▶ **IHRE AUFGABE**: Suchen Sie im folgenden Material jede Zeile, welche die Zeichenfolge „search“ enthält, und geben Sie diese Zeilen unverändert wieder. Groß- und Kleinschreibung sind dabei zu beachten.

§

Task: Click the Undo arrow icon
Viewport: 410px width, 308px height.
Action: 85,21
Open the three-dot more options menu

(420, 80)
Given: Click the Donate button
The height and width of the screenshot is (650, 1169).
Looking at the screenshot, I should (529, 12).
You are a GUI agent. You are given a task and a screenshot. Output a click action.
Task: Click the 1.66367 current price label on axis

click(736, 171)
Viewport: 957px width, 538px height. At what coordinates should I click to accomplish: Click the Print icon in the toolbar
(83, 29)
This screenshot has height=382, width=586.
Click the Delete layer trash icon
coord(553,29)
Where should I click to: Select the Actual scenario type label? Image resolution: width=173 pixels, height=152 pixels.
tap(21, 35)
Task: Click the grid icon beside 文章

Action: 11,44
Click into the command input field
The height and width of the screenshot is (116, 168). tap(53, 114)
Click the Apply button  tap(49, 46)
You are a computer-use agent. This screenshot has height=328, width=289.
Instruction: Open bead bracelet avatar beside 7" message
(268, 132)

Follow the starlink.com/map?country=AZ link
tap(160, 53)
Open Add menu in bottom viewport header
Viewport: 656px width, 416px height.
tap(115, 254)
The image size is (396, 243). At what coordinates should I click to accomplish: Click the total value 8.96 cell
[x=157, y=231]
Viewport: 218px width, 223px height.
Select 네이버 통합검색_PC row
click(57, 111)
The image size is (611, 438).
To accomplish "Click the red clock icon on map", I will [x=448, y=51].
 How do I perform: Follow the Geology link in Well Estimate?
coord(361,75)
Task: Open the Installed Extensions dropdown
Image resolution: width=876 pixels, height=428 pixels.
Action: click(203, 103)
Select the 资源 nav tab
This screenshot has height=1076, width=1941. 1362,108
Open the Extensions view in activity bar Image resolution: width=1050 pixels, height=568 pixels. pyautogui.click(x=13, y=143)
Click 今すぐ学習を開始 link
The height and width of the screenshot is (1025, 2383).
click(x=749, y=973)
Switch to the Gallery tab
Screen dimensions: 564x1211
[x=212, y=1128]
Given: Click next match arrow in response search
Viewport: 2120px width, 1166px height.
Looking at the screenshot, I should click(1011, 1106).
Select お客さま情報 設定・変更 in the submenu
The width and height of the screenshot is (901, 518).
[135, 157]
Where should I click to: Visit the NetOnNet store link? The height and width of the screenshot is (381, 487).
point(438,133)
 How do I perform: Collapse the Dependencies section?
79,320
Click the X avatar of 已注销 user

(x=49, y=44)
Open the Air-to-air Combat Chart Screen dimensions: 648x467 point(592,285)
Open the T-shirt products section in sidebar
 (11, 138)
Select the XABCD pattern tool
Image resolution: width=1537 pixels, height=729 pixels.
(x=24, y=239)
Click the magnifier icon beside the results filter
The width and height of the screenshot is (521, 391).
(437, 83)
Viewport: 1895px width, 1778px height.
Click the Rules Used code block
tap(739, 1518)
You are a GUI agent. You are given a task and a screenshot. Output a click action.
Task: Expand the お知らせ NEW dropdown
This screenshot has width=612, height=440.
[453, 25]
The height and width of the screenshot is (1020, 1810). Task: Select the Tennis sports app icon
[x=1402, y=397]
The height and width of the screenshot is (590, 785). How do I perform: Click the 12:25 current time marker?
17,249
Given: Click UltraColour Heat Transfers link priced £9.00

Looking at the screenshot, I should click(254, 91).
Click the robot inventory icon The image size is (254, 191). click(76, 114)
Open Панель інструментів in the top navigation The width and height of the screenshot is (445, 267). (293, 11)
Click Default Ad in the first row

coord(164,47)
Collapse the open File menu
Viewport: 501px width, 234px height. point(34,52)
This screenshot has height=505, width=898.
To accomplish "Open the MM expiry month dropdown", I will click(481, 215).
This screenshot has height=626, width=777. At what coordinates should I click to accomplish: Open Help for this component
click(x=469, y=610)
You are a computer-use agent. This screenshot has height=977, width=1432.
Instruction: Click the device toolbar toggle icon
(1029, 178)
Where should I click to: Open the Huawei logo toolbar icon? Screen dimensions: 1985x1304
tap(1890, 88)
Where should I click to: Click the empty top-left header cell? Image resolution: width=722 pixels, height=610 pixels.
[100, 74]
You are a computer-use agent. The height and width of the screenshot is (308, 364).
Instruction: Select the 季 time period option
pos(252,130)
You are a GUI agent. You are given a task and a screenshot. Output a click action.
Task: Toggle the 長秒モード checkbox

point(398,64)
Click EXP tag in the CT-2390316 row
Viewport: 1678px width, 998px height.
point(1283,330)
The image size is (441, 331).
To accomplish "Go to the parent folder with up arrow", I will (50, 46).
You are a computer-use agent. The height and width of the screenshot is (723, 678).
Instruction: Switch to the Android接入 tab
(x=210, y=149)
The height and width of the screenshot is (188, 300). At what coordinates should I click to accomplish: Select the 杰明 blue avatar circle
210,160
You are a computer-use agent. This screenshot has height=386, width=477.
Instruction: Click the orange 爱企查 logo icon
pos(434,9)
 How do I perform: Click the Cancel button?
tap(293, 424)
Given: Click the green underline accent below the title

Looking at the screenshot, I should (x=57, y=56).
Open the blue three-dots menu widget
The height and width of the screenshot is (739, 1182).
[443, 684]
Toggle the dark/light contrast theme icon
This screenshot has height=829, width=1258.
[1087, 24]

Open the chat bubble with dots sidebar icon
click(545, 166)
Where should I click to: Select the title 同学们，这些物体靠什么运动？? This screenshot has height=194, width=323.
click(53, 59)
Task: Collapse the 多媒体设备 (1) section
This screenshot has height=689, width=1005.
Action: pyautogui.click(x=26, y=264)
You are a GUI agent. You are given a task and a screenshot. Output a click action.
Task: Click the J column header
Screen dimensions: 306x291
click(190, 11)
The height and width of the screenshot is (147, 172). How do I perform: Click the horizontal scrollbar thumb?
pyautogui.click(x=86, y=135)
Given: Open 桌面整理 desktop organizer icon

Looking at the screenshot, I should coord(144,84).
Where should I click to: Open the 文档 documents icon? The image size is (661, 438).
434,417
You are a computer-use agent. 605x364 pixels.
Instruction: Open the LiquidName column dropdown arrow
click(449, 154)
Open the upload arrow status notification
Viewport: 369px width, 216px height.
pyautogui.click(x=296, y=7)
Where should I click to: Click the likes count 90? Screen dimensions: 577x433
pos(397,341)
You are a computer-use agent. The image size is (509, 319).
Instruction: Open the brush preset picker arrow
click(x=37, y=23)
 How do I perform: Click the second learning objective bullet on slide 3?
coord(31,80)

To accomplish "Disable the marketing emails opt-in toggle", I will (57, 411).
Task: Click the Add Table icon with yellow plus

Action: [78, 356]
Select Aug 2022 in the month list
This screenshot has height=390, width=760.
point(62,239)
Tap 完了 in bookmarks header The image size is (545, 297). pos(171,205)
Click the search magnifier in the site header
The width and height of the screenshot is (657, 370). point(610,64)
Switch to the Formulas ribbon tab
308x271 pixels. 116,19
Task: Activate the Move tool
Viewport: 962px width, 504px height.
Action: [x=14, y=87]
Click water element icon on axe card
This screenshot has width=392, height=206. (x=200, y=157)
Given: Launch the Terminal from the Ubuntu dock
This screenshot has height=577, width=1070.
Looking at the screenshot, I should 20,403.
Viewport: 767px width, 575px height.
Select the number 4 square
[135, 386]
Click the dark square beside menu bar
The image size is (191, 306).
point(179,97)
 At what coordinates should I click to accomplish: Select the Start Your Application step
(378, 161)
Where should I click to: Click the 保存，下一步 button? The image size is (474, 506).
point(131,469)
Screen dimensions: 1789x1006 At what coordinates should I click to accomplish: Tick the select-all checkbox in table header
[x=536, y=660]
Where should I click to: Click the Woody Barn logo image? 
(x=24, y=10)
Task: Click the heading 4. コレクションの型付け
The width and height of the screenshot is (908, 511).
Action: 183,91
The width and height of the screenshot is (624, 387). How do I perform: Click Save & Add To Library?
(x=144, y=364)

§

▶ **DIE LÖSUNG**:
Given: Click next match arrow in response search
Click the search magnifier in the site header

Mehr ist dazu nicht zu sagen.